_EXERCISE DETAILS_.
Filter the entries, keeping every line with the string "computer".

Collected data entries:
=== Section Start ===
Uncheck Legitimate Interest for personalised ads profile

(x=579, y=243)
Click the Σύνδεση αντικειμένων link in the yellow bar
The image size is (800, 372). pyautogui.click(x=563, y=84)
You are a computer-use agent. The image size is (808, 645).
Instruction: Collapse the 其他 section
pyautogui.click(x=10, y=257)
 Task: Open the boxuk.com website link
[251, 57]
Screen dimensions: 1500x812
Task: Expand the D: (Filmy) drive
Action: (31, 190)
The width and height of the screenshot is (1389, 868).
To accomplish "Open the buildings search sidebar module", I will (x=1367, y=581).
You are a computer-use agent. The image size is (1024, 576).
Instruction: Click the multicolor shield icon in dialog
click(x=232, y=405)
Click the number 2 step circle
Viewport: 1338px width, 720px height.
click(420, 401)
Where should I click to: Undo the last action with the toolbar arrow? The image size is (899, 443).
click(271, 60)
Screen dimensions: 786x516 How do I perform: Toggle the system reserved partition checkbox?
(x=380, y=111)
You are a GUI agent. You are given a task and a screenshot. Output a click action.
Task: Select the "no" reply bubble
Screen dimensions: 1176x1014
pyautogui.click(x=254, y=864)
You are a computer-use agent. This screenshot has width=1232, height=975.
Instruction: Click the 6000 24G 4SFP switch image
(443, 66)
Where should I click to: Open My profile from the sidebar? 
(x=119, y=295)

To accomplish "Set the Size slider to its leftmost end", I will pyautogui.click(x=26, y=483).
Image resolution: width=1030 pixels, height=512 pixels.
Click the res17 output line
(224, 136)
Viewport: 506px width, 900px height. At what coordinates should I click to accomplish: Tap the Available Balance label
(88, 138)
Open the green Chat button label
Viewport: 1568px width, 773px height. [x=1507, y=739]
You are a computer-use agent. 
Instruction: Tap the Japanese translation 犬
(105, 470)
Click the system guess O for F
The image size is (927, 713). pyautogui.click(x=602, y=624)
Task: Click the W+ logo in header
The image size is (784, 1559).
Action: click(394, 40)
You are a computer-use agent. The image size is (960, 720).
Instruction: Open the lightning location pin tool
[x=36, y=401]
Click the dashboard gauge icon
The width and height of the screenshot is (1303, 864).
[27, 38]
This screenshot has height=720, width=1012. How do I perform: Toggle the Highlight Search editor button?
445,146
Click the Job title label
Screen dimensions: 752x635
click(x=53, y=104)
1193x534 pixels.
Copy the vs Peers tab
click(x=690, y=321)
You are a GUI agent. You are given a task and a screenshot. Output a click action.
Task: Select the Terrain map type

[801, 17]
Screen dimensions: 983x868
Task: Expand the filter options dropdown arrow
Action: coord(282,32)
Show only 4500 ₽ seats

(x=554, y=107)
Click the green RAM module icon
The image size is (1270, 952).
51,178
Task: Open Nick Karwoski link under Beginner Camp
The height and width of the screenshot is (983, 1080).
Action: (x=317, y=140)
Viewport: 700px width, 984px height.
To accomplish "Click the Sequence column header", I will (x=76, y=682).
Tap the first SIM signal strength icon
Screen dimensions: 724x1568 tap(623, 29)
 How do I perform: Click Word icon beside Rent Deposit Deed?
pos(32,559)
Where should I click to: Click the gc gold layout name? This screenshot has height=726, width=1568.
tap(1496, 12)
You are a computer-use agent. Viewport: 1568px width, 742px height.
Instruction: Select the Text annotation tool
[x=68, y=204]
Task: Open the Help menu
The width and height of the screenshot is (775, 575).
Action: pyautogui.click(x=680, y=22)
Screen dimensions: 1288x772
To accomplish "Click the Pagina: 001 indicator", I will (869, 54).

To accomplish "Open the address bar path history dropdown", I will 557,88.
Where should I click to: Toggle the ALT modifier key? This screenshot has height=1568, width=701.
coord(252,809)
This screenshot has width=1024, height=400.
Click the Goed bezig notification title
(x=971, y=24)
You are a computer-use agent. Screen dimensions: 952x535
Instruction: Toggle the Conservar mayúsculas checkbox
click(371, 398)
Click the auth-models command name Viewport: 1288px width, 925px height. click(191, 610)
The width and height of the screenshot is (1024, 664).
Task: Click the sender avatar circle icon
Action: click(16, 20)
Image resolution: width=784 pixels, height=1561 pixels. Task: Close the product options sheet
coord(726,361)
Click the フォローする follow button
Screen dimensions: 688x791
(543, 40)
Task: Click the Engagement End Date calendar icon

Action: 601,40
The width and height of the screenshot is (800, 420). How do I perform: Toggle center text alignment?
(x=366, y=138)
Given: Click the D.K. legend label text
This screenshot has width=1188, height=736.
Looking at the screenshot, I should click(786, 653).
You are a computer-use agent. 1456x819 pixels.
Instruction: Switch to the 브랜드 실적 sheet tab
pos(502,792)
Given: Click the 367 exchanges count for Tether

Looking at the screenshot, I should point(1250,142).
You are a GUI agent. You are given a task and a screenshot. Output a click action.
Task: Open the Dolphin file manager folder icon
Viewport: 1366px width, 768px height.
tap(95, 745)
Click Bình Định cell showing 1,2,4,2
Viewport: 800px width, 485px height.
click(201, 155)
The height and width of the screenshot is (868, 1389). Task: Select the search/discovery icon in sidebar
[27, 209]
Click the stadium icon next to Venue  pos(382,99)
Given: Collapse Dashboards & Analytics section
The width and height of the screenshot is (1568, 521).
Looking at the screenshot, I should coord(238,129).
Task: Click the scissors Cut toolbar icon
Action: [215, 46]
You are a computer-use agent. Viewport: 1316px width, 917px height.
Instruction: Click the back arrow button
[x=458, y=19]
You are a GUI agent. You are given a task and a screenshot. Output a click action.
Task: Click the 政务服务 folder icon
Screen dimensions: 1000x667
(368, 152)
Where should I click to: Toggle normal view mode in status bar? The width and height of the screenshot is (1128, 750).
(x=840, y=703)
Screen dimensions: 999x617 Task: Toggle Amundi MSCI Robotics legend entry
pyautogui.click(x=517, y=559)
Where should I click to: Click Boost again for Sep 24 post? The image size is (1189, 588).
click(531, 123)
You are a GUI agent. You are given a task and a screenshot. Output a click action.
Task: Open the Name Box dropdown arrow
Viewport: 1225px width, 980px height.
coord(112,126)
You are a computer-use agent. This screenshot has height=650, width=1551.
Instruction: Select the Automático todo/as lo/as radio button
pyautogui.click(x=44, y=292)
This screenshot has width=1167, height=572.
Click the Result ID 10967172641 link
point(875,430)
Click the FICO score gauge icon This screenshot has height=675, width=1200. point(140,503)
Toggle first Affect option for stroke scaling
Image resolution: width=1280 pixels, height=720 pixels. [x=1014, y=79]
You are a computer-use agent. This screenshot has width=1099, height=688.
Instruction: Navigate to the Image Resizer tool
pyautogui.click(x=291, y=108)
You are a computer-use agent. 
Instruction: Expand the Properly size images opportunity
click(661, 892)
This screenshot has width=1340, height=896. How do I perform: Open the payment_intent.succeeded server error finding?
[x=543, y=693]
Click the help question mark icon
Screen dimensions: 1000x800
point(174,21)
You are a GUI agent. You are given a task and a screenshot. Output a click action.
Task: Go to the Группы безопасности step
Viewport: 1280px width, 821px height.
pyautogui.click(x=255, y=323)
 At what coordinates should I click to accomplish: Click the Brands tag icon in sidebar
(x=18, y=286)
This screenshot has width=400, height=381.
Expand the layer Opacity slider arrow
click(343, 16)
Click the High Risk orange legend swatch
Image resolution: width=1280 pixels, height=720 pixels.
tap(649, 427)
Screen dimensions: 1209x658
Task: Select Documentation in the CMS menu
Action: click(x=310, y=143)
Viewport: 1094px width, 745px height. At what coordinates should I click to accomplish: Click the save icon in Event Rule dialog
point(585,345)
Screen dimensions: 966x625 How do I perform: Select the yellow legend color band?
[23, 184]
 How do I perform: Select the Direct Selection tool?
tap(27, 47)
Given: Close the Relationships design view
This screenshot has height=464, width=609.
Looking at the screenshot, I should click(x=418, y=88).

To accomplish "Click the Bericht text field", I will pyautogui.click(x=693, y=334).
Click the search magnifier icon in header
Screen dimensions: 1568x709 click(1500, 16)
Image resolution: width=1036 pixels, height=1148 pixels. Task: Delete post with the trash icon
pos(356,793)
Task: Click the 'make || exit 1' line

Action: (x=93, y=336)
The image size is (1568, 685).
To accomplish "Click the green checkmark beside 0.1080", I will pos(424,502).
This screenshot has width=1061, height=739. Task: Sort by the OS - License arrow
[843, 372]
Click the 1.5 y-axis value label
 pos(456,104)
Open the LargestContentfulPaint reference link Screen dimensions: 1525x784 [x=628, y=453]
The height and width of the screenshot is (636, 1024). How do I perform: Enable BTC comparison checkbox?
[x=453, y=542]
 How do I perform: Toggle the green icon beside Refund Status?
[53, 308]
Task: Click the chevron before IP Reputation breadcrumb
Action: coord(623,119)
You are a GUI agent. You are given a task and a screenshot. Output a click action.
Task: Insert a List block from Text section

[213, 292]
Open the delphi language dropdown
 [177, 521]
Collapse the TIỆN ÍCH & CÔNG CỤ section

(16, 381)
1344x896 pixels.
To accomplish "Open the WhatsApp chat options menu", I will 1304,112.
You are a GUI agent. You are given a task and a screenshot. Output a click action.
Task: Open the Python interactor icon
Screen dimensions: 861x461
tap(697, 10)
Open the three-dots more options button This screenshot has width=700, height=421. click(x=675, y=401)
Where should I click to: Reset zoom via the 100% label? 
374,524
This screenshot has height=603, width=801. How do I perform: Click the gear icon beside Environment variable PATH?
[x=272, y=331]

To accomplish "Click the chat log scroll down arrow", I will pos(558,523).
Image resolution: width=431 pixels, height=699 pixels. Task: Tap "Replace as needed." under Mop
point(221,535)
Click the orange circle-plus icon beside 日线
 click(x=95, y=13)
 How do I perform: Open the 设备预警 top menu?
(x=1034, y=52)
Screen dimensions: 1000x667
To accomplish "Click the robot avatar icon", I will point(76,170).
=== Section End ===
_FINAL ANSWER_.
You are a computer-use agent. The image size is (808, 645).
You are a computer-use agent. The image size is (1024, 576).
You are a computer-use agent. This screenshot has width=1232, height=975.
You are a computer-use agent. 
You are a computer-use agent. The image size is (960, 720).
You are a computer-use agent. Viewport: 1568px width, 742px height.
You are a computer-use agent. Screen dimensions: 952x535
You are a computer-use agent. 1456x819 pixels.
You are a computer-use agent. Viewport: 1316px width, 917px height.
You are a computer-use agent. This screenshot has height=650, width=1551.
You are a computer-use agent. This screenshot has width=1099, height=688.
You are a computer-use agent. 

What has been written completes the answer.